New Paternalism on the Slippery Slopes, Part 1

Mario Rizzo and I have just published a new article, "Little Brother Is Watching You: New Paternalism on the Slippery Slopes," in Arizona Law Review. You can find the full text here.

Regular readers (if I still have any) will know I've written a great deal about the new paternalism. Just click on the subject tag "paternalism" on this post for a sampling. Mario and I also published a prior article about how new paternalist policies are vulnerable to slippery slopes; the present article is a more comprehensive treatment of the issue.

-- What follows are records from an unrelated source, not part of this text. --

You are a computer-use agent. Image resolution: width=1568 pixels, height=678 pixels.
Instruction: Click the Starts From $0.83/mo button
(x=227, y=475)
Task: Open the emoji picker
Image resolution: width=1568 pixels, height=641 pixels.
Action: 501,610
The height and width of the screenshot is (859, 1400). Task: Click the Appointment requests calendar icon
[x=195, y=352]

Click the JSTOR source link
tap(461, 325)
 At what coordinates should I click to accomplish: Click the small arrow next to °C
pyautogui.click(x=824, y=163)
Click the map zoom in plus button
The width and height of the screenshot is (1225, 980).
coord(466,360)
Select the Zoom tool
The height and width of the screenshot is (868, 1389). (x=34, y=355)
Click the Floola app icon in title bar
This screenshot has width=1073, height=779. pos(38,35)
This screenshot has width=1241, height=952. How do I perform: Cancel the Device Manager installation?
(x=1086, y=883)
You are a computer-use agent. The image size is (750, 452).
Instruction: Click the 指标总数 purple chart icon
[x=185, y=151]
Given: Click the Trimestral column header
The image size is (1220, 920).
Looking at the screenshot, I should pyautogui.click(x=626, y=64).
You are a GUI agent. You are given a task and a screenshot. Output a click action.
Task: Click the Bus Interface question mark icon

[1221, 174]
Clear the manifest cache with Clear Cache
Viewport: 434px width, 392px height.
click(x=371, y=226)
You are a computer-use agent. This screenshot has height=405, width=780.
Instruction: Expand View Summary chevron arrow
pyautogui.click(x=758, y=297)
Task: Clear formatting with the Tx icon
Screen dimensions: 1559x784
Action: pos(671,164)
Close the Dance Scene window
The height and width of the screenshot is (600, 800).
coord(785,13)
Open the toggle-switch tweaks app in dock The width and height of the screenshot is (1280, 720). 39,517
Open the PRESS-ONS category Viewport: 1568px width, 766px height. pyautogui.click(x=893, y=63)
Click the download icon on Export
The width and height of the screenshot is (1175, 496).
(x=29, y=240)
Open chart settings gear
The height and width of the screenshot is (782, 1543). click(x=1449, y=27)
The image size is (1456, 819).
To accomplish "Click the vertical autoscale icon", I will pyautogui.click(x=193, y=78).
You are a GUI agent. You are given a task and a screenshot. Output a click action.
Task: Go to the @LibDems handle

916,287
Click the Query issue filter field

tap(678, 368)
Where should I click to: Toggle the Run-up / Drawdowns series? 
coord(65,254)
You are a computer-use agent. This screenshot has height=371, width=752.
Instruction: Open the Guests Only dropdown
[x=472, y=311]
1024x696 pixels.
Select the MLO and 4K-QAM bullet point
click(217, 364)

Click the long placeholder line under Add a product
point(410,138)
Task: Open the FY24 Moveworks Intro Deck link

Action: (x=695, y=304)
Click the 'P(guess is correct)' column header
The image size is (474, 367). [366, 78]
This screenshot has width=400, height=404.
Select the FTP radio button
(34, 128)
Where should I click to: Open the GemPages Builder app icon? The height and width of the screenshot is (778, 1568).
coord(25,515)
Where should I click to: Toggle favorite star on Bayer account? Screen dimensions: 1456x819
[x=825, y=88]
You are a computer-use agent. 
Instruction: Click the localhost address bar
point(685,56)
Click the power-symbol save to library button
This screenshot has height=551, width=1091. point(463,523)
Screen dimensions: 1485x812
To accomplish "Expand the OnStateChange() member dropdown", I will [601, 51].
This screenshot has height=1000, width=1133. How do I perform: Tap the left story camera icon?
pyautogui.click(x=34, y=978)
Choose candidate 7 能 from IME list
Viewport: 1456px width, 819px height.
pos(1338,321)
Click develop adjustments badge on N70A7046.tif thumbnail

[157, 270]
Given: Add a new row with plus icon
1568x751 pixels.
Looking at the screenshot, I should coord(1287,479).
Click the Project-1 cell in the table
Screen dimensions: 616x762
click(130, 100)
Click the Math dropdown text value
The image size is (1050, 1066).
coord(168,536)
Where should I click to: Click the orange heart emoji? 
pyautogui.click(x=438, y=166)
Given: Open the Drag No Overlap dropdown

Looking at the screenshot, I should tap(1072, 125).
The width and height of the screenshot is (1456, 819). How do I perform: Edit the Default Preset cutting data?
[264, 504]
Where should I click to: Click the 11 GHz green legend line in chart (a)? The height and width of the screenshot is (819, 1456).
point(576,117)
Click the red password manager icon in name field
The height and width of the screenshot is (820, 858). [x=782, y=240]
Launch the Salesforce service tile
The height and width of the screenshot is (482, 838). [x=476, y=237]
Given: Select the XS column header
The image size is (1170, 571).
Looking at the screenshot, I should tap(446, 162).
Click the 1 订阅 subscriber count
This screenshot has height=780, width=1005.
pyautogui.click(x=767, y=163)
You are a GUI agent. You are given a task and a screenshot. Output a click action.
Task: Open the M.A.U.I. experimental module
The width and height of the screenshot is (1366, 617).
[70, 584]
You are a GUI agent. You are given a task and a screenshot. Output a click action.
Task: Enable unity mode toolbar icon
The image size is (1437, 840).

The article is quite long. As a result, I expect few people will read the whole thing. I've therefore decided to excerpt the article in a series of blog posts. I won't be covering all of our arguments in the paper, but I'll be pulling out some passages I particularly like -- and that might otherwise be missed.


Since Mario has already posted the abstract on his blog, I'll start by posting parts of the longer summary in the introduction. Here are the opening paragraphs, which explain the idea of the "new paternalism" (pp. 687-688).

Paternalist arguments advocate forcing or manipulating individuals to change their behavior for their own good, as distinct from the good of others. Paternalism has been with us for millennia. Recently, however, a seemingly new form has arisen that we call “the new paternalism.” Unlike the old paternalism, which sought to make individuals behave consistently with the (often moralistic or religious) preferences of policymakers, the new paternalism seeks to help individuals maximize their own welfare as they see it themselves. ...

The new paternalism is supported by a growing body of research in behavioral economics showing that individuals are not fully “rational,” as economists understand that term, but instead are subject to a variety of cognitive errors and biases. The list of such deviations from strict rationality includes—but is not limited to—status quo bias, optimism bias, susceptibility to framing effects, and lack of willpower or self-control. Thus individuals are viewed as “pawns in a game whose forces [they] largely fail to comprehend.” To the extent that these cognitive problems cause individuals to make systematic and predictable choices that are inconsistent with their own well-considered preferences, there is potential for paternalistic interventions that will help them do better. In fact, these interventions have been described as “free lunches . . . that would help people achieve more of what they truly want.”
And then our central claim in the article (pp. 687-688):
New paternalists distinguish their views from hard paternalism by emphasizing the moderate character of their proposals. Christine Jolls and Cass Sunstein frequently refer to their proposals for debiasing behavior through law as a “middle ground” between laissez-faire and more heavy-handed paternalism, one that is a “less intrusive, more direct, and more democratic response to the problem of bounded rationality.” Colin Camerer, et al., present their model of “asymmetric paternalism” as “a careful, cautious, and disciplined approach” to evaluating paternalistic policies. Cass Sunstein and Richard Thaler characterize their “libertarian paternalist” approach as a “relatively weak and nonintrusive type of paternalism” that in its “most cautious forms . . . imposes trivial costs on those who seek to depart from the planner’s preferred option.” In short, the new paternalists claim we can attain significant improvements in individual welfare with relatively small interventions that do not substantially restrict liberty or autonomy.

Our thesis is that the new paternalism’s claim to moderation is not sustainable. A recent body of literature, to which we have contributed, has rehabilitated slippery-slope reasoning by examining the specific processes by which slippery slopes occur, as well as the circumstances under which slippage is most likely. The insights of the slippery-slope literature suggest that new paternalist policies are particularly subject to expansion. We argue that this is true even if policymakers are rational. But perhaps more importantly, we argue that the slippery-slope threat is especially great if policymakers are not fully rational, but instead share the behavioral and cognitive biases attributed to the people their policies are supposed to help. Consequently, accepting new paternalist policies creates a risk of accepting, in the long run, greater restrictions on individual autonomy than have heretofore been acknowledged. Inasmuch as new paternalists claim to be interested in preserving autonomy, this surely must be taken into account as an unrecognized or unacknowledged cost to be balanced against any possible gains from their policies.